■ Exercise prompt:
Reproduce the lines of the items verbatim, starting from the line containing "You are a GUI" and continuing through the end of the items, including both ends. Omit the pictures from your answer.

■ Extracted data:
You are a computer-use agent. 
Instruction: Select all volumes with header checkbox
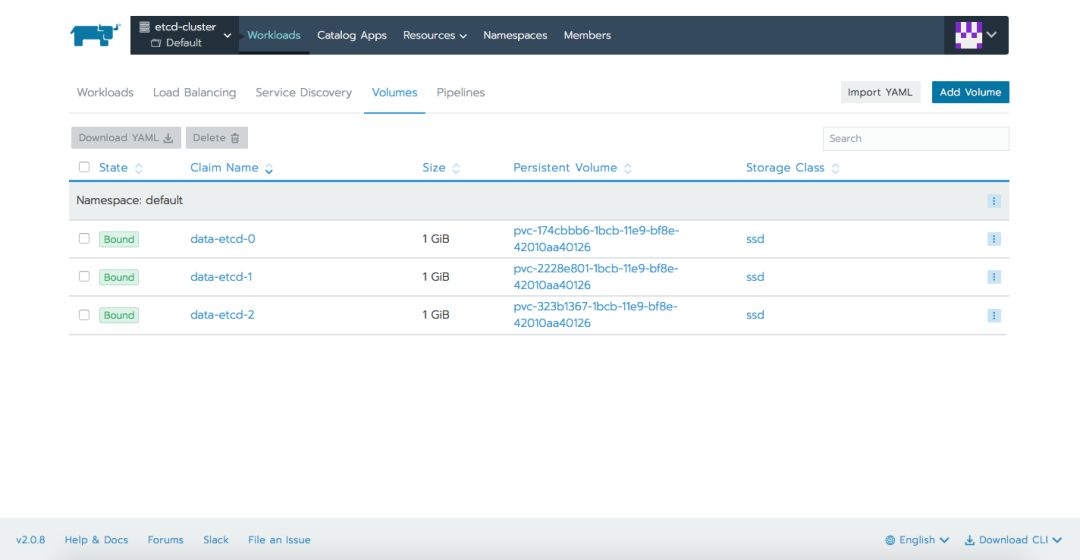(x=84, y=167)
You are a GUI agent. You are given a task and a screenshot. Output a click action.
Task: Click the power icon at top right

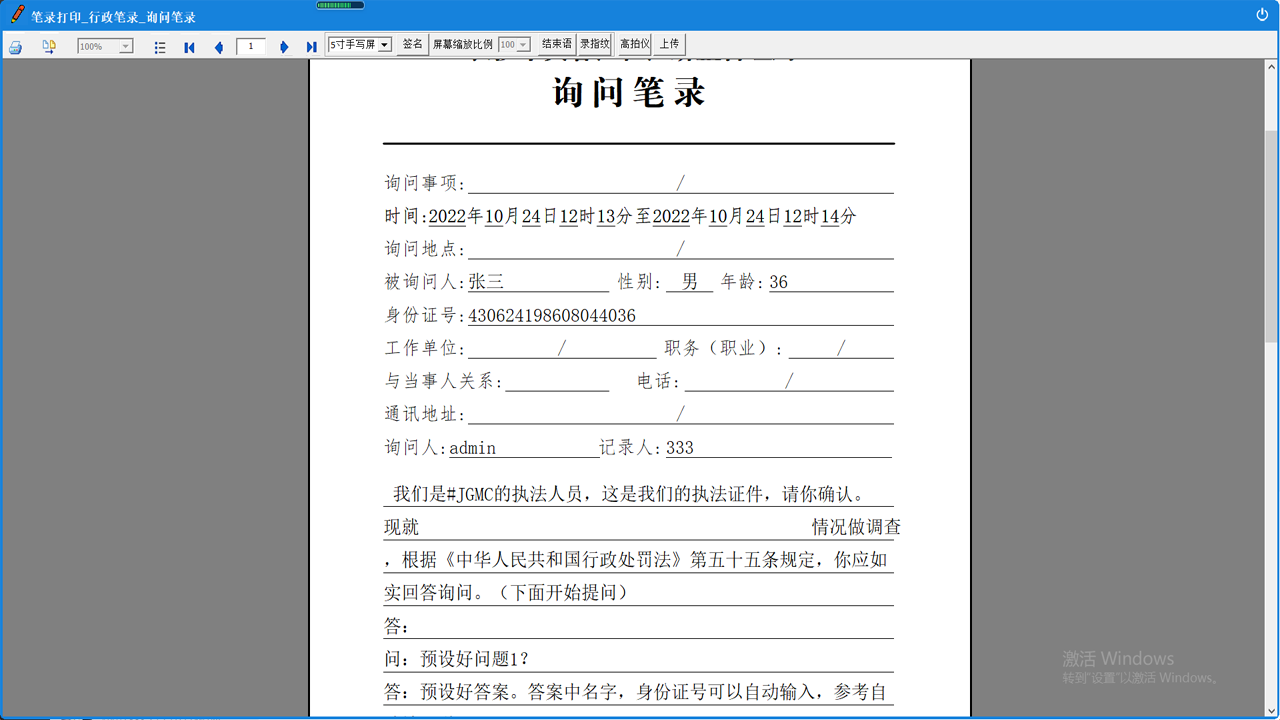point(1261,14)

■ Reply:
You are a GUI agent. You are given a task and a screenshot. Output a click action.
Task: Click the power icon at top right

point(1261,14)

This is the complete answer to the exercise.